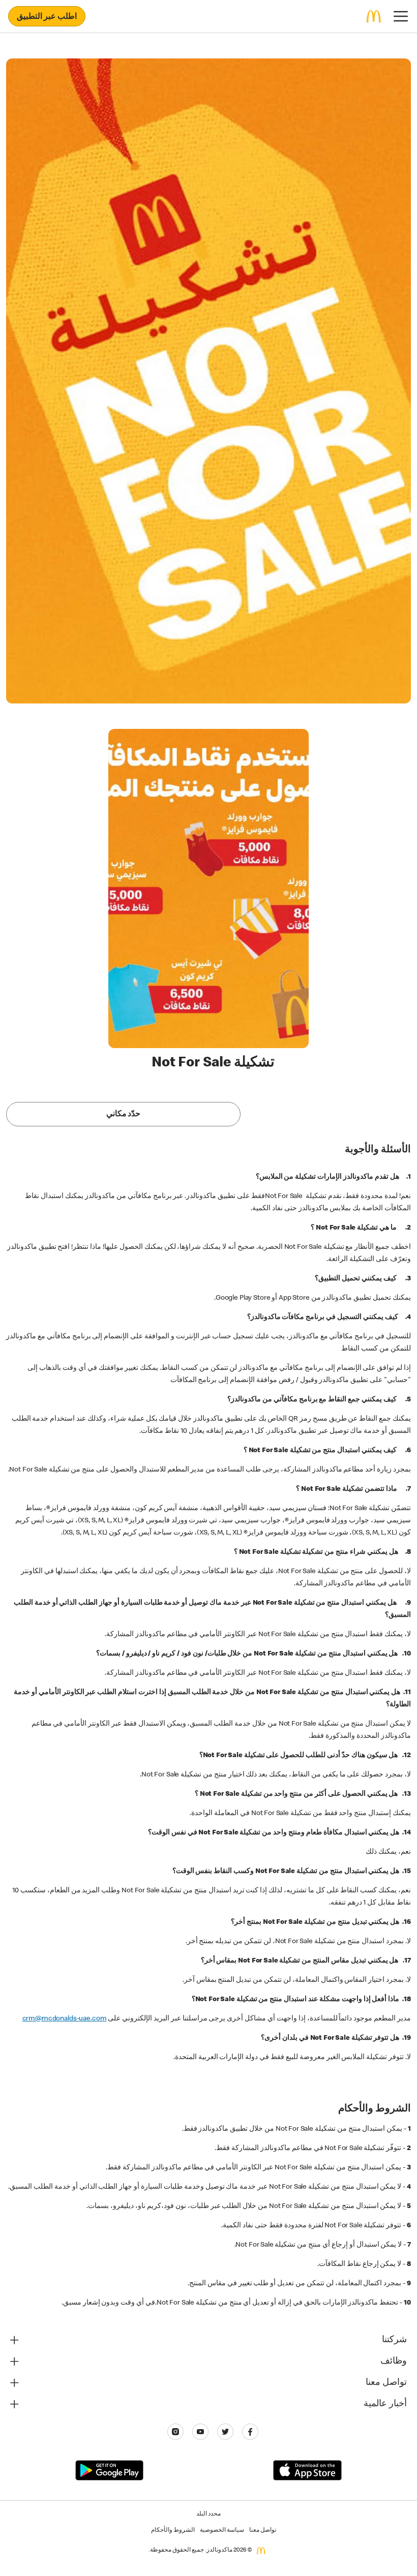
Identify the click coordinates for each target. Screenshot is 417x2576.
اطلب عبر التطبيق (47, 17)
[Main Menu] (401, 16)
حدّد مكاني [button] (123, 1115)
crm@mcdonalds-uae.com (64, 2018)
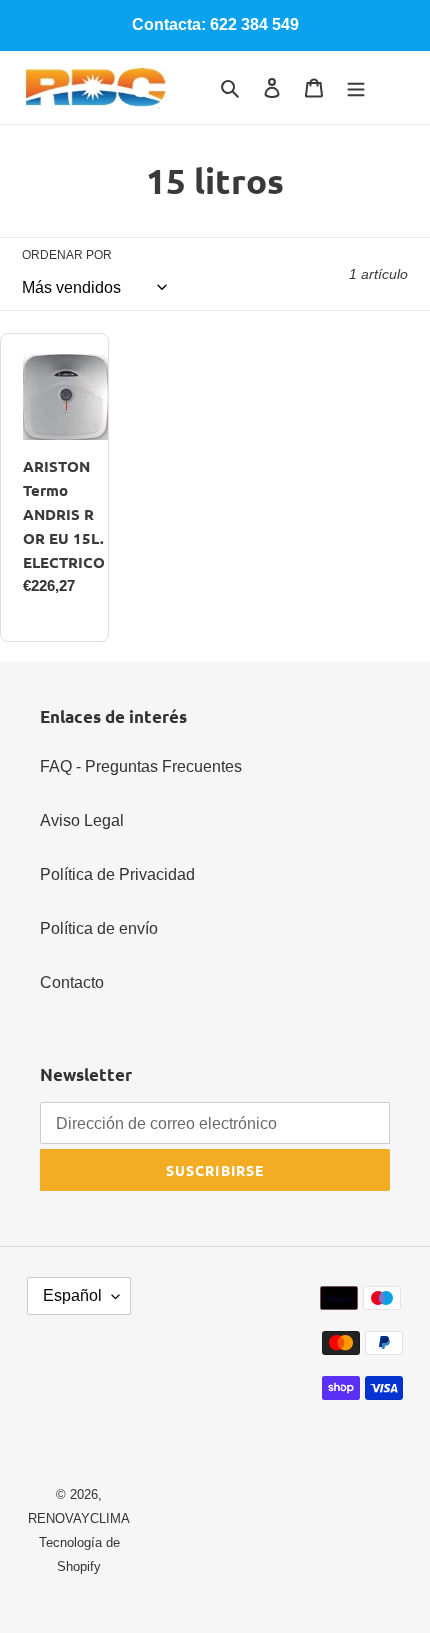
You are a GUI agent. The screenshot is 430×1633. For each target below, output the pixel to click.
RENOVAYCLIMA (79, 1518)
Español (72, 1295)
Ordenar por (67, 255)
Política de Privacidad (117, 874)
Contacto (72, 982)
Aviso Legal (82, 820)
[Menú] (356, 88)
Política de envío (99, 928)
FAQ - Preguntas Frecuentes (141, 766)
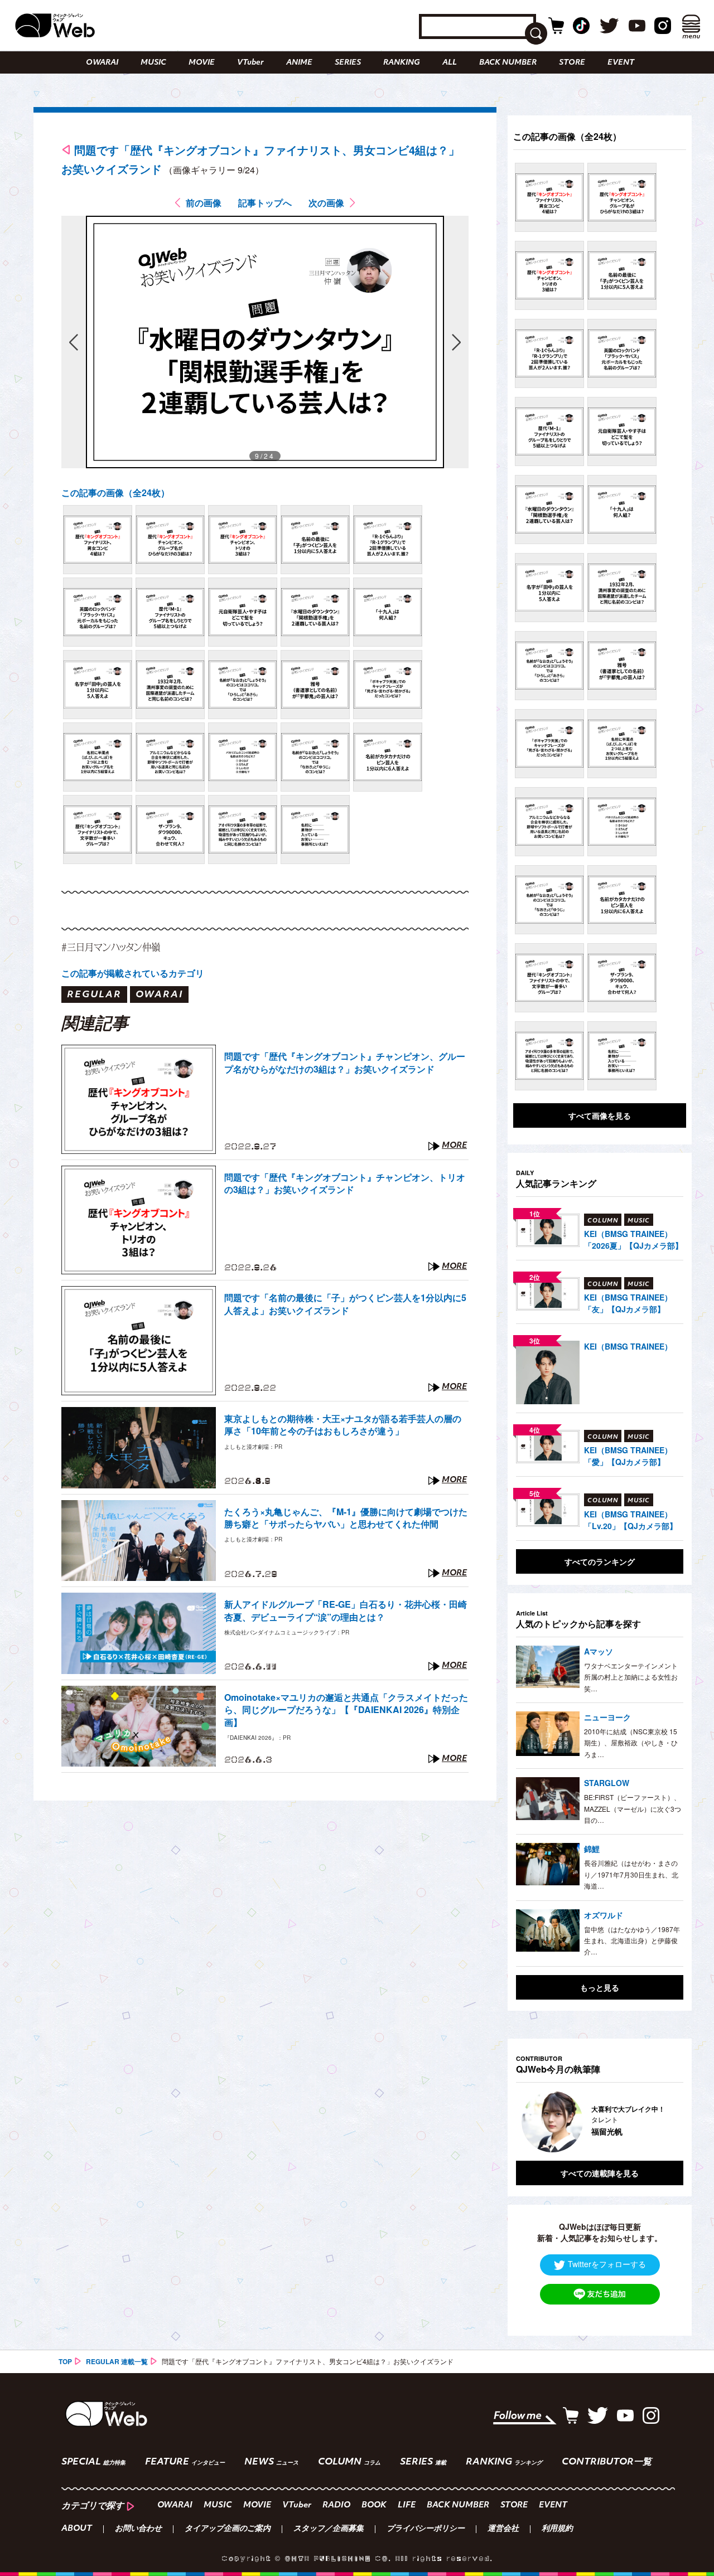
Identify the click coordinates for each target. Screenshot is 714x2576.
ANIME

Task prompt:
Make an exact copy of the lines of the records from the line containing "FAQ - Preguntas Frecuentes (141, 766)" through the final line, both ends included, but not of the pictures.

Task result:
FAQ - Preguntas Frecuentes (141, 766)
Identify the click coordinates for each target. Screenshot is 714x2576.
ANIME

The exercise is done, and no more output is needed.